Long-Term Endothelial Loss May Be Greater After Glaucoma Drainage Device Implant

Follow-up longer than 3 years may be needed when glaucoma surgery includes implants owing to the potential for long-term endothelial cell loss.

Patients who receive minimally invasive glaucoma surgery implants (MIGS) may need to be followed for longer than 3 years on account of the potential for endothelial cell density (ECD), according to a meta-analysis presented at the American Academy of Ophthalmology (AAO) 2022 annual meeting in Chicago, held September 30 to October 3. Researchers who presented the study compared corneal ECD loss after incisional standalone glaucoma surgeries with procedures that combined phacoemulsification and a filtration device implantation. 
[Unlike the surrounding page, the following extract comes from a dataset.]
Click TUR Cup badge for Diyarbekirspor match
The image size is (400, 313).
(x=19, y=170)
In June 2020, the researchers began the comprehensive search of randomized controlled trials, prospective nonrandomized and observational studies published in English since January 1, 2000 in Cochrane Central Register of Controlled Trials (CENTRAL), ClinicalTrials.gov, Embase, MEDLINE, the International Prospective Register of Systematic Reviews (PROSPERO), and reference lists of published papers. Investigators included 39 of the most applicable studies. 
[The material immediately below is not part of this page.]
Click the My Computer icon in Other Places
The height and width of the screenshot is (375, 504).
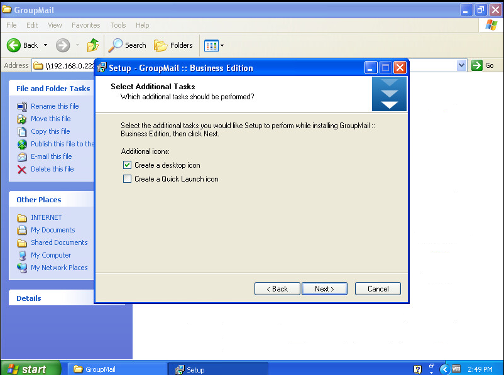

The investigators compared study outcomes for corneal decompensation data, as well as ECD cell loss at 12 months postoperatively. In quantitative analysis of pooled data, average density loss following trabeculectomy proved to be 33 (-38 to 105) cells/mm2 (95% CI, P =.36). The investigation notes this computation reflects moderate certainty.

Following Schlemm canal procedures that did not involve implants, mean ECD loss was 64 cells/mm2, compared with loss after Schlemm canal with implants at 338 cells/mm2 (both calculations with low certainty). Eyes that underwent aqueous shunt surgery showed ECD reduction by 5.75% after 12 months, and 8.11% at 24 months, compared with fellow eyes, again reflecting low certainty evidence. 

Suprachoroidal minimally invasive glaucoma surgery (MIGS) 12-month postoperative ECD loss was 282 cells/mm2, but this measure represented very low certainty.

“There is low-certainty evidence to suggest that glaucoma surgery involving long-term implants has a greater extent of ECD loss than glaucoma filtration surgeries without the use of implants. This supports long-term follow-up (>36 months) of ECD loss after glaucoma surgery,” according to the analysis.

References:

Fang CEH, Khaw PT, Henein C. Corneal ECD loss following glaucoma surgery alone or in combination with cataract surgery: a systematic review and meta-analysis. Poster presented at: The American Academy of Ophthalmology 2022 annual meeting; September 30–October 3, 2022; Chicago. PO186.